** Exercise brief **
Restate word for word the lines of the records below, starting at the line that contains "Task: Click the Completed" and ending at the line that contains "Check the Entrada Be 7.jpg checkbox", with both of those lines included and nothing else.

● ● ● ●

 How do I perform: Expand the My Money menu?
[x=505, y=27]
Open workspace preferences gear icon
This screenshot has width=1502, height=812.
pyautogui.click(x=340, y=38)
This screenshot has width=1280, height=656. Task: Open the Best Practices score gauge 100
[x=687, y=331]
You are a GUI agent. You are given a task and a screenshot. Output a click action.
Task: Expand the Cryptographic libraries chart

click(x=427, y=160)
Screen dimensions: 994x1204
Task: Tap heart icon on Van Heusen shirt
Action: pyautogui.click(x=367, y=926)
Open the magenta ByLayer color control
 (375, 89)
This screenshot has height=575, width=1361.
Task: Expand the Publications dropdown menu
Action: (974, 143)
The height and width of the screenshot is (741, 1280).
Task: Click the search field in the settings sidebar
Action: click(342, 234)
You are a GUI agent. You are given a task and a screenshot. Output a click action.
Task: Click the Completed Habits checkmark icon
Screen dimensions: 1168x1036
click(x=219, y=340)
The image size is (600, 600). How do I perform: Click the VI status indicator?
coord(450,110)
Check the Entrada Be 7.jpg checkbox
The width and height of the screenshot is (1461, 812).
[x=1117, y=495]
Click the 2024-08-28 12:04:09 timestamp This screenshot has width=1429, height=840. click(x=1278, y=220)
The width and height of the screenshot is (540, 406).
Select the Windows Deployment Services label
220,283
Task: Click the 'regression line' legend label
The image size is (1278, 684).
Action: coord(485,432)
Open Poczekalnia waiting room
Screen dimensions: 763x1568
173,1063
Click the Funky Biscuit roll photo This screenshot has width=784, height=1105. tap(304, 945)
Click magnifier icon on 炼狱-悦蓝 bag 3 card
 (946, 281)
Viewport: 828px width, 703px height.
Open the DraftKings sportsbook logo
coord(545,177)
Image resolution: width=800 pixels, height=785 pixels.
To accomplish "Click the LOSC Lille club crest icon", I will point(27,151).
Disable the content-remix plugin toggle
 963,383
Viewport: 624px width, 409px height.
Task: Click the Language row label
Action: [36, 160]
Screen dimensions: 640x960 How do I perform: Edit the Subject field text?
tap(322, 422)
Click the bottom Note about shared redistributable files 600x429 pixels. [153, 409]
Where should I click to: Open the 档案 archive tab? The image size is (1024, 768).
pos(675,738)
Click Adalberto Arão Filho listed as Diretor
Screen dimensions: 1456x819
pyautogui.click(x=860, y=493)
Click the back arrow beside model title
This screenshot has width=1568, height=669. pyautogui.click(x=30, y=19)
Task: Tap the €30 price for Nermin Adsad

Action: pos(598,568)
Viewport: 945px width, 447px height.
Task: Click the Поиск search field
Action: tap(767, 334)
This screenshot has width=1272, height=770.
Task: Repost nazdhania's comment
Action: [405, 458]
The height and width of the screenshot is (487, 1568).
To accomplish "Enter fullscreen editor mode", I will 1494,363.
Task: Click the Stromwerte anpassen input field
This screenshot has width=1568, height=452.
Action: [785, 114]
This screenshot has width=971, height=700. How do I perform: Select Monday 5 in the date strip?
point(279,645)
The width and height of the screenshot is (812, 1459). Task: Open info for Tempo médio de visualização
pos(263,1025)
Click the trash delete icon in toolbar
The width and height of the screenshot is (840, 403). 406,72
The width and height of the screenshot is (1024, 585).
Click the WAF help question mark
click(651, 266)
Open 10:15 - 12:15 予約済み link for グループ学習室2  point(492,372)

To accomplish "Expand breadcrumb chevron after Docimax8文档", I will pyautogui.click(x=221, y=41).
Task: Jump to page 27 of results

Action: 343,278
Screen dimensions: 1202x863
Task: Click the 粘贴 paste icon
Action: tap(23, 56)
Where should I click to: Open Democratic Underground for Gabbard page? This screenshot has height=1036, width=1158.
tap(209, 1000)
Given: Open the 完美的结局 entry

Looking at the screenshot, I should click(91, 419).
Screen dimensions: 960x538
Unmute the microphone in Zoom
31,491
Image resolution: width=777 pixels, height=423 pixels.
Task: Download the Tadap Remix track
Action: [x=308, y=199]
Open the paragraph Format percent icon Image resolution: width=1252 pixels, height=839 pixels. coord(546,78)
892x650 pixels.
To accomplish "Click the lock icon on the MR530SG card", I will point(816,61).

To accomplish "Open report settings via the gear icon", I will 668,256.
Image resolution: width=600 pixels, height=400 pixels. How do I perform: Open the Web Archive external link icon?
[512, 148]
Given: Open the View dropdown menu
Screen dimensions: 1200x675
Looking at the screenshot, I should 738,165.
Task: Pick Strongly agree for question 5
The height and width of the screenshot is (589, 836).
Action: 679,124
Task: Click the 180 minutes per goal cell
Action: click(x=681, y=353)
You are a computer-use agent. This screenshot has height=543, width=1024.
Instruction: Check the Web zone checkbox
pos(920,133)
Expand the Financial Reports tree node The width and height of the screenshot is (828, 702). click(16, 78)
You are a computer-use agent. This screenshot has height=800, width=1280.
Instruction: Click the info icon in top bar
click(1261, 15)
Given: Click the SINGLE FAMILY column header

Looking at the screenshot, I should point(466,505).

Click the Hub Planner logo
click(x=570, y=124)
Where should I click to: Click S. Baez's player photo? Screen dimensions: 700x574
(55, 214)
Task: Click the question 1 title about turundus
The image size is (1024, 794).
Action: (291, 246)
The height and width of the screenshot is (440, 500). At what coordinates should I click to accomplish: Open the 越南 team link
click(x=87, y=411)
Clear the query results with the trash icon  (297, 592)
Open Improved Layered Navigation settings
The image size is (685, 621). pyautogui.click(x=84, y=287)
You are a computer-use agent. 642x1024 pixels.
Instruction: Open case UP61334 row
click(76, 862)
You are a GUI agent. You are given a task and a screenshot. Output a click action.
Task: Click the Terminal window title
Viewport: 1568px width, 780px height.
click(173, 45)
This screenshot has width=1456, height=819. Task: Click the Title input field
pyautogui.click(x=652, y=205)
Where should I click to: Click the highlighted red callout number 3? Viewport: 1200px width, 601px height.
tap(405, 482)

● ● ● ●

** Answer to this exercise **
Task: Click the Completed Habits checkmark icon
Screen dimensions: 1168x1036
click(x=219, y=340)
The image size is (600, 600). How do I perform: Click the VI status indicator?
coord(450,110)
Check the Entrada Be 7.jpg checkbox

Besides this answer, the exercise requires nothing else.